Our organization is looking to transition from traditional Einstein Bots to the new Agentforce autonomous agents. I am curious about how the shift from intent-based dialogue to reasoning-based actions affects our existing workflows. What should be our primary focus during this migration to ensure we don't disrupt our current customer service metrics?
3 answers
The most critical shift is moving from a "tree-based" logic to "action-based" thinking. With Agentforce, you aren't mapping out every possible response; instead, you are defining "Topics" and "Actions" that the agent can reason through. You should start by auditing your existing Apex classes and Flows to see which can be exposed as actions for the agent. This allows the agent to perform real-time tasks like processing a refund or updating a case status autonomously. Focus on refining your "Instructions" because the agent uses natural language to decide which action to trigger next. Back-testing with historical chat logs is essential to validate that the new reasoning engine handles queries more effectively than your old keyword-matching intent models.

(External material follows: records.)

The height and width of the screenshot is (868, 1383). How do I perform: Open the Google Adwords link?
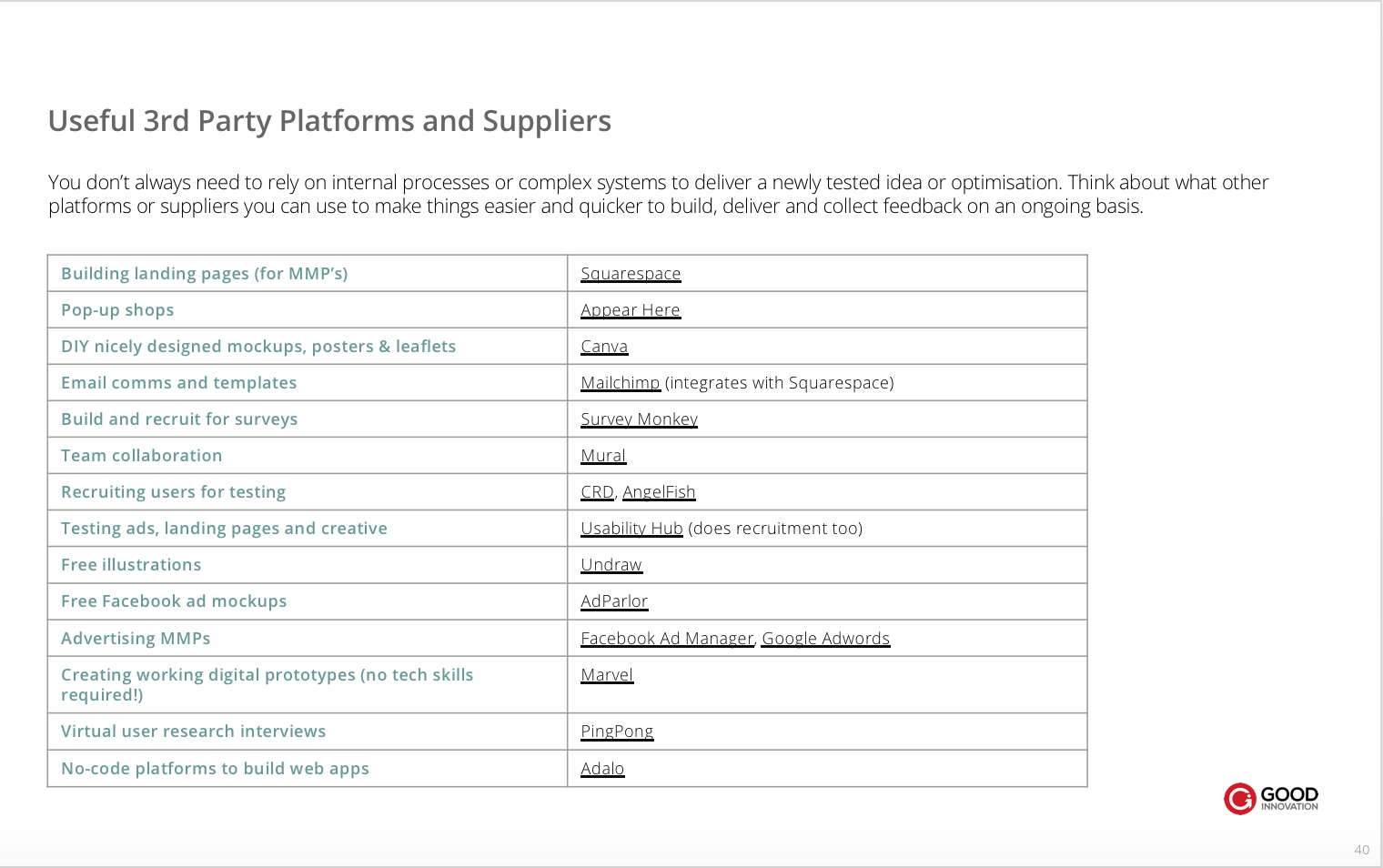coord(825,639)
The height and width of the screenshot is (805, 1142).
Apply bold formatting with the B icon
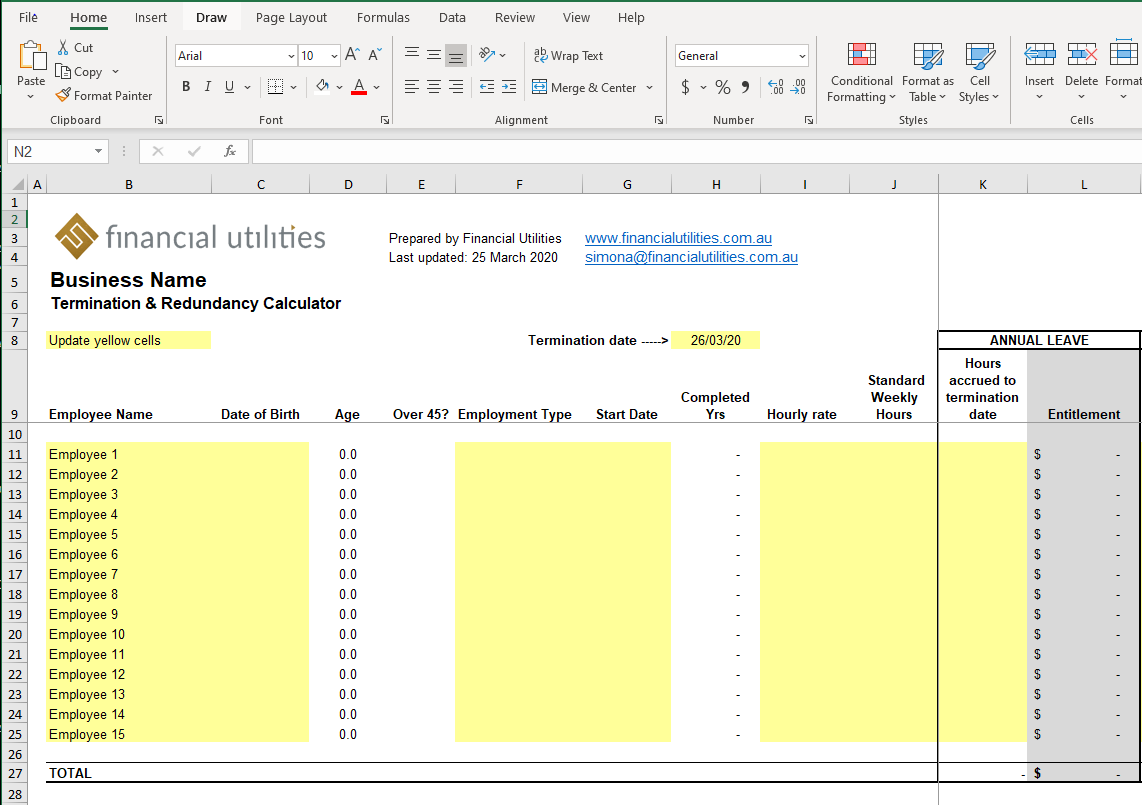pos(185,87)
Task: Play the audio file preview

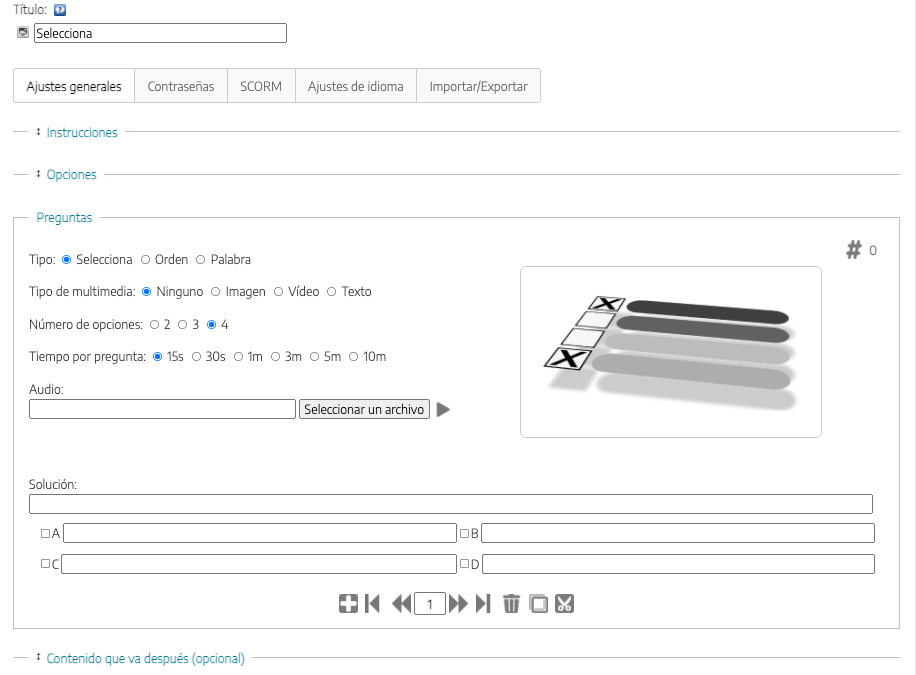Action: point(443,409)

Are you planning to run both systems in parallel during a pilot phase to compare the resolution rates directly?
Make sure your Data Cloud is properly set up first, as Agentforce relies heavily on unified data for context.

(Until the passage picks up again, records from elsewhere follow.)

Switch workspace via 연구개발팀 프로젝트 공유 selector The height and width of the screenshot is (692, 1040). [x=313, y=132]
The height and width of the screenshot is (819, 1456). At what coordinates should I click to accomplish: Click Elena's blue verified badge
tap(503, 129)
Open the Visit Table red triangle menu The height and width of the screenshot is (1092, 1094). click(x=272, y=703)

Great point, Laura. Without a solid semantic layer in Data Cloud, the agent won't have the necessary "grounding" to provide accurate, data-driven responses to the users.
That is exactly the plan, Steven. We are setting up a A/B test in a Partial Sandbox to see if the autonomous reasoning leads to higher customer satisfaction. One concern I have is how to monitor the "hallucination" rate compared to the rigid but safe Einstein Bots. Have you seen any specific monitoring tools for this?